Goal of the exercise: Write out the data word for word and omit every picture.
[Record excerpts Boundary: Start]
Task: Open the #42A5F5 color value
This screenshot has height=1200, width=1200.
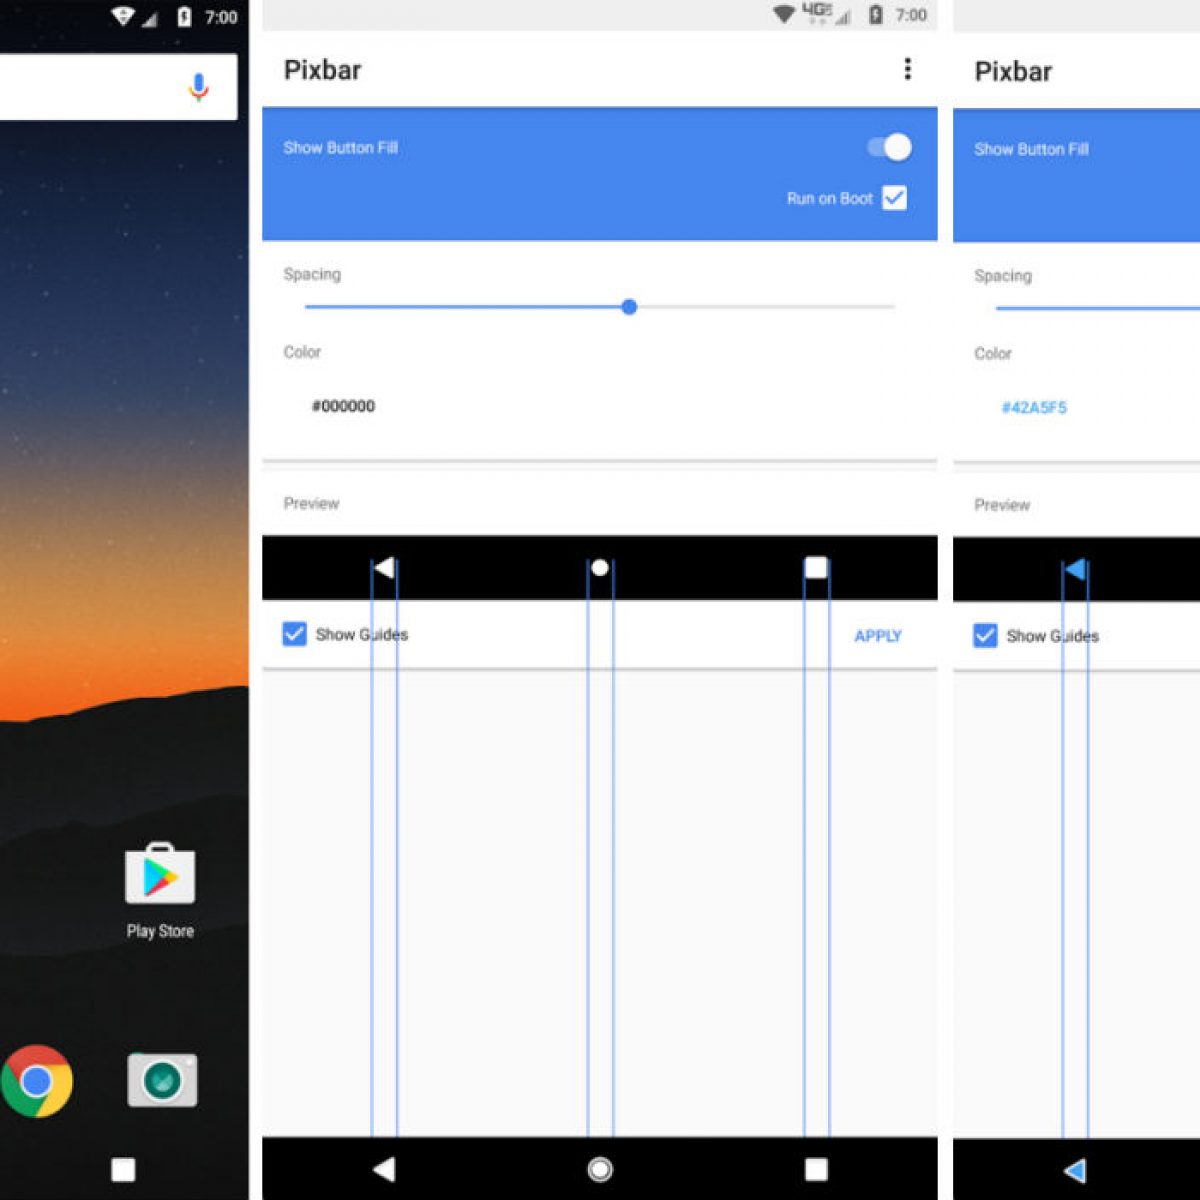Action: (1034, 408)
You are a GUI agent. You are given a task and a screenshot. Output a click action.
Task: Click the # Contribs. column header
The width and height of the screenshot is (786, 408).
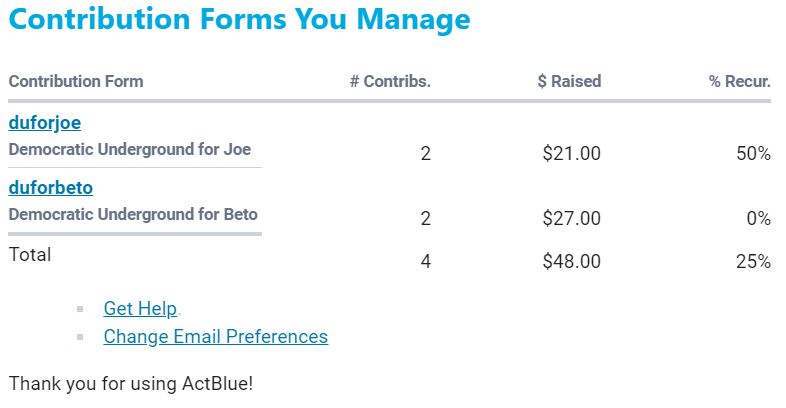click(x=390, y=81)
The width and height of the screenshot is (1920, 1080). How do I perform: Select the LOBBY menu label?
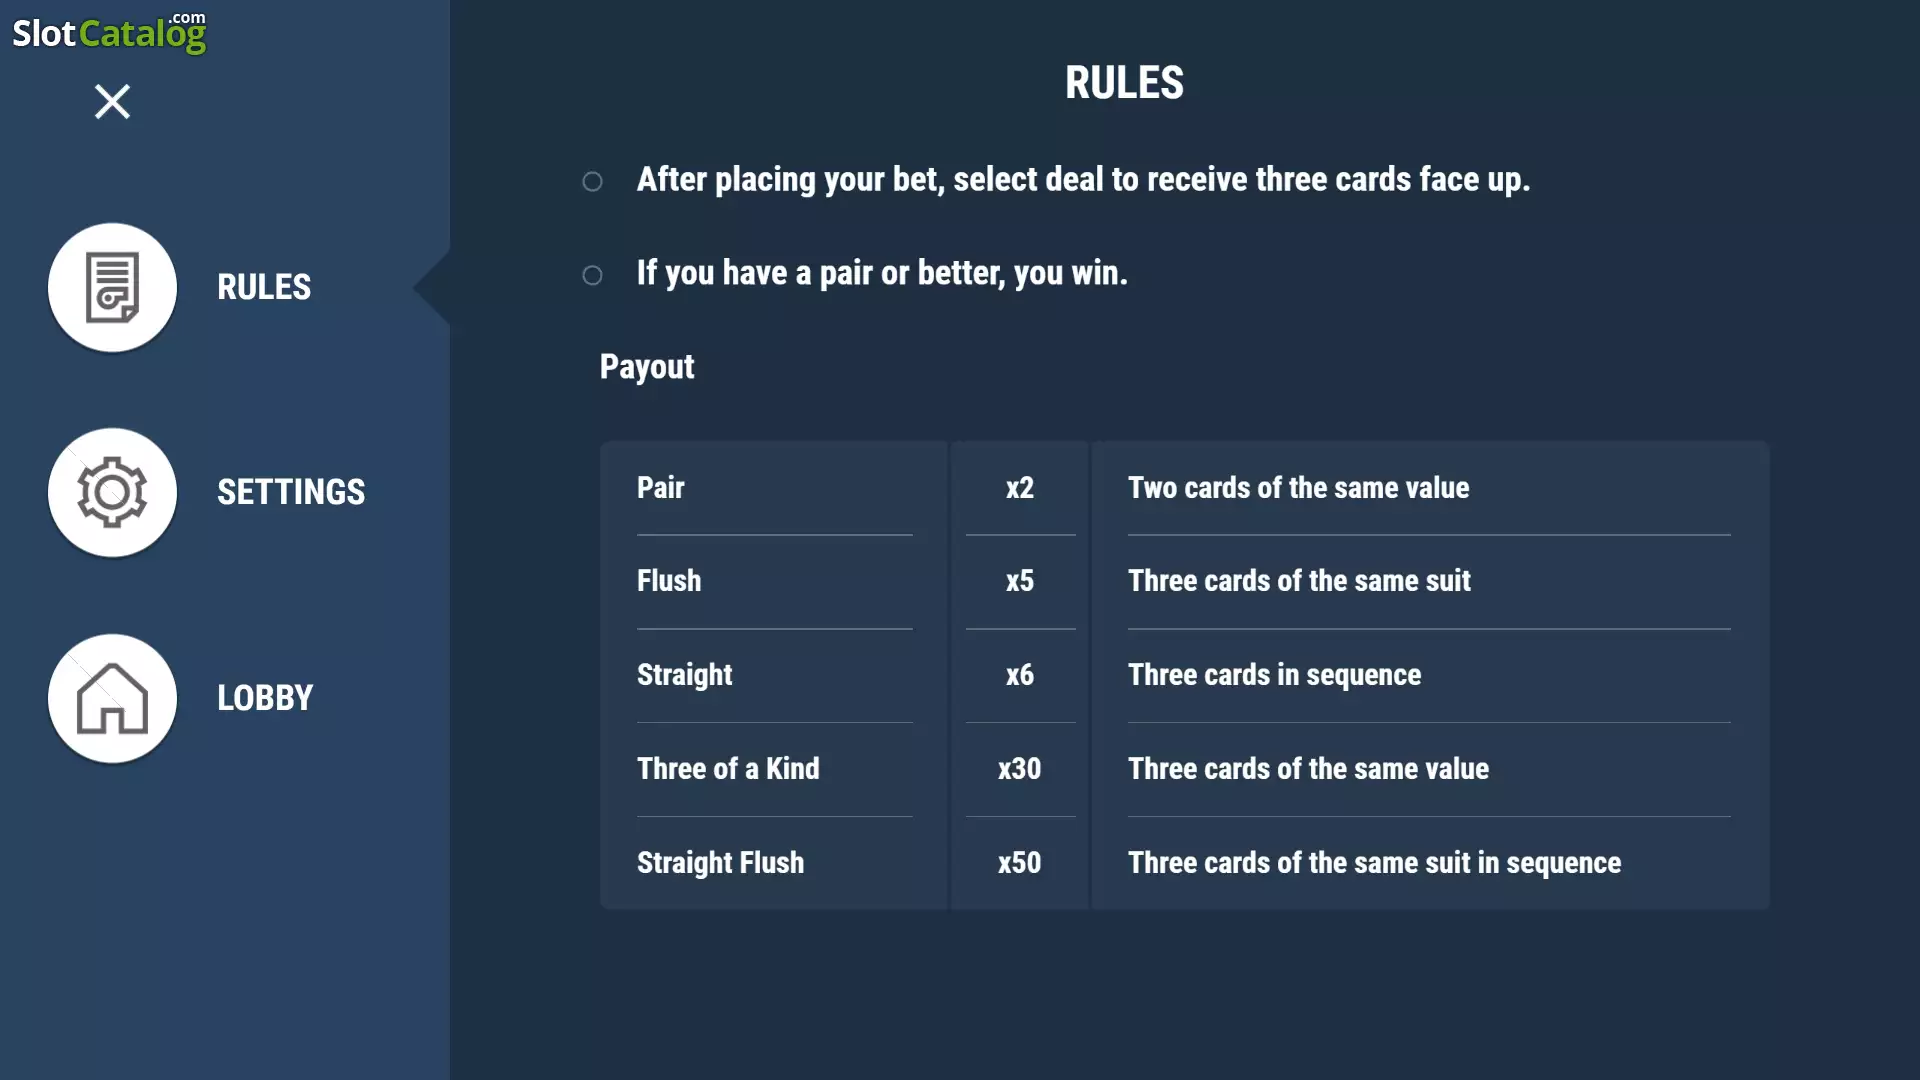pos(265,698)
[Record excerpts Boundary: End]
Expected answer:
Task: Open the #42A5F5 color value
This screenshot has height=1200, width=1200.
Action: (1034, 408)
You are a GUI agent. You are given a task and a screenshot. Output a click action.
Task: Click the # Contribs. column header
The width and height of the screenshot is (786, 408).
click(x=390, y=81)
The width and height of the screenshot is (1920, 1080). How do I perform: Select the LOBBY menu label?
pos(265,698)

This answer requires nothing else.